The detractors of outsourcing become particularly upset when it’s done offshore; that is, the operations are moved to foreign countries. It’s usually done to save on labor costs. The bottom line: Americans lose their jobs.
Niagara County has seen what the short-term effects of outsourcing can do. The near-death experience of the Delphi plants in Lockport and the demise of the electrochemical manufacturing business in Niagara Falls are two of the biggest examples.
My latest brush with offshore outsourcing is trivial by comparison. But it shows how basic changes in the way we do things can affect us in matters big and small.
It involves a wireless telephone with prepaid service. I won’t mention the name of the company, but it rhymes with “Crackphone.”
Anyhow, the phone was working fine: Great service, clear connection, the works. My wife uses it if she has an emergency on the road. It gets very little daily use but you want it to work is and when you need it.
Suddenly, it stopped working. Now, when you turn it on, it shows a message “Insert SIM” on the screen. A SIM is a small card containing information that operates the phone. But there was already the existing card that, up until that point, had been working just fine.
So, I called the customer service number. Here’s where the offshore outsourcing comes in. A very polite woman answers the phone. She speaks in an accent that’s barely understandable. She says her name is Veronica. Right. Her name is Veronica like my name is Sanjay.
Forty minutes later, after being put on hold numerous times, she says I need a new SIM card and it will arrive in three to five business days.
It arrives.
Now I call back. Another polite but somewhat difficult-to-understand representative is befuddled when the new SIM card does not work. One hour later, I hang up with a promise of yet another SIM card in three to five business days.
It arrives.
Another call to my phone buddies halfway around the world. This latest SIM card: No cigar. Yet another hour later, we finally agree that perhaps it’s the phone that malfunctioned, not the cards. The friendly sales representative promised a new phone would arrive this week.
It has yet to arrive. We’ll see how that works out.

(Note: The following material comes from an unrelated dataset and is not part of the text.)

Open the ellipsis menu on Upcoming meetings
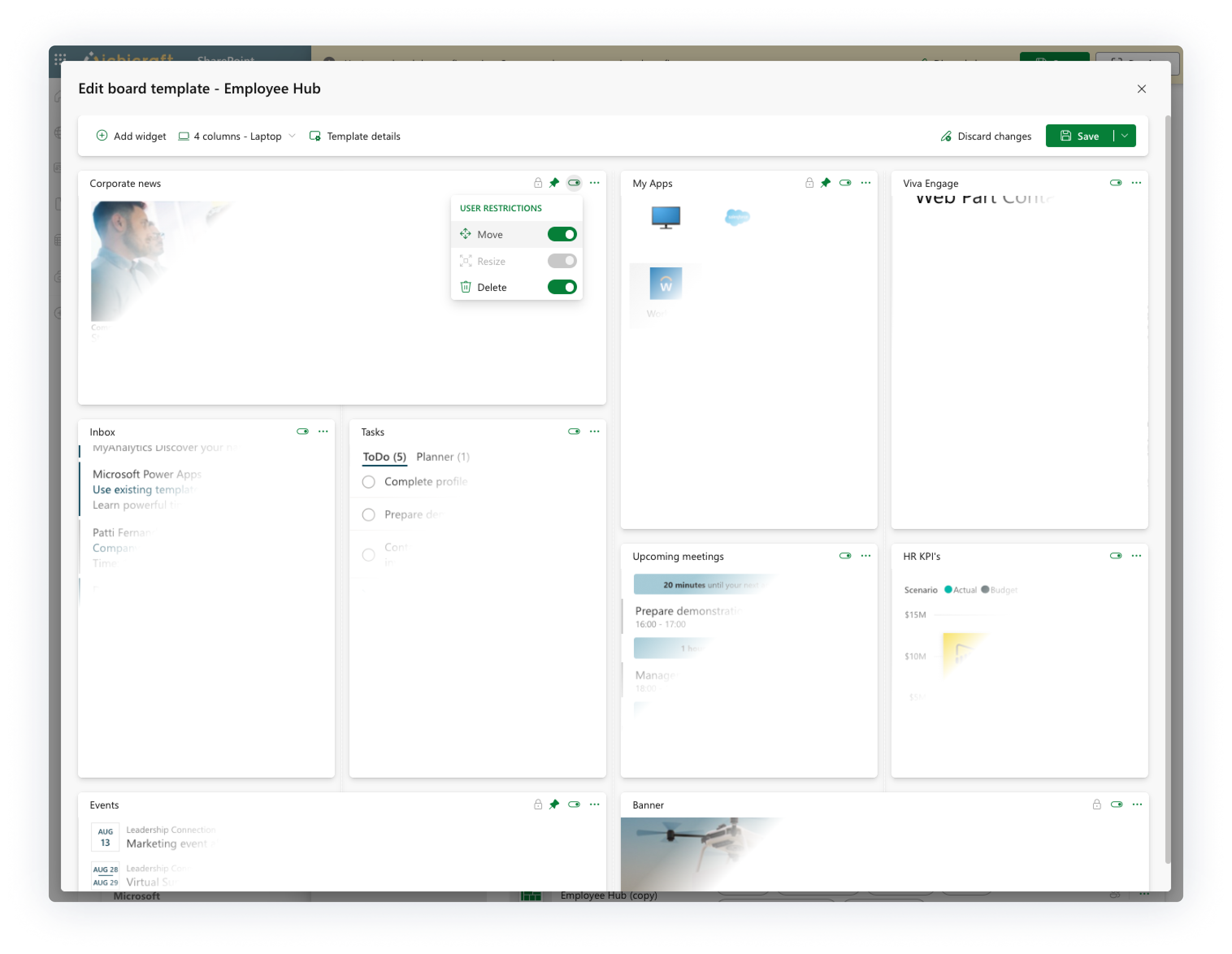Image resolution: width=1232 pixels, height=954 pixels. coord(865,556)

To add it all up: My wife is without a cell phone for some three weeks, I lose nearly three hours of my life on the phone, mostly on hold or trying to decipher English spoken with a decided accent and still, no phone service.
Would the problem have been solved more quickly had it been handled by a customer service operation in North America? Perhaps.

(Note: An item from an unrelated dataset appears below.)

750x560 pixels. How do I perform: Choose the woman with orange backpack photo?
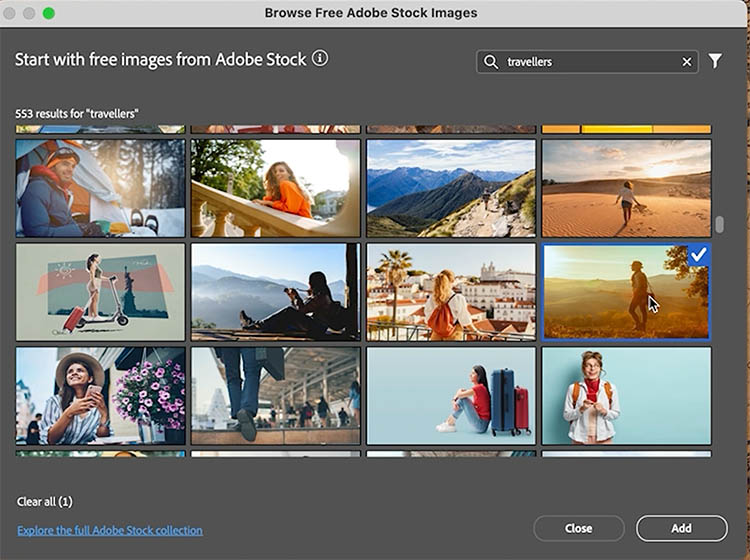(x=451, y=292)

But the extra aggravation in dealing with contact people who don’t speak the American version of English just adds stress to an already difficult situation. And if customers begin to abandon companies that send their customer service offshore, the loss of business just might outweigh the labor savings offered by the Third World.
Then, we might start talking more with Bob in Niagara Falls than with Veronica in who-knows-where.
Dick Lucinski is the managing editor of the Niagara Gazette.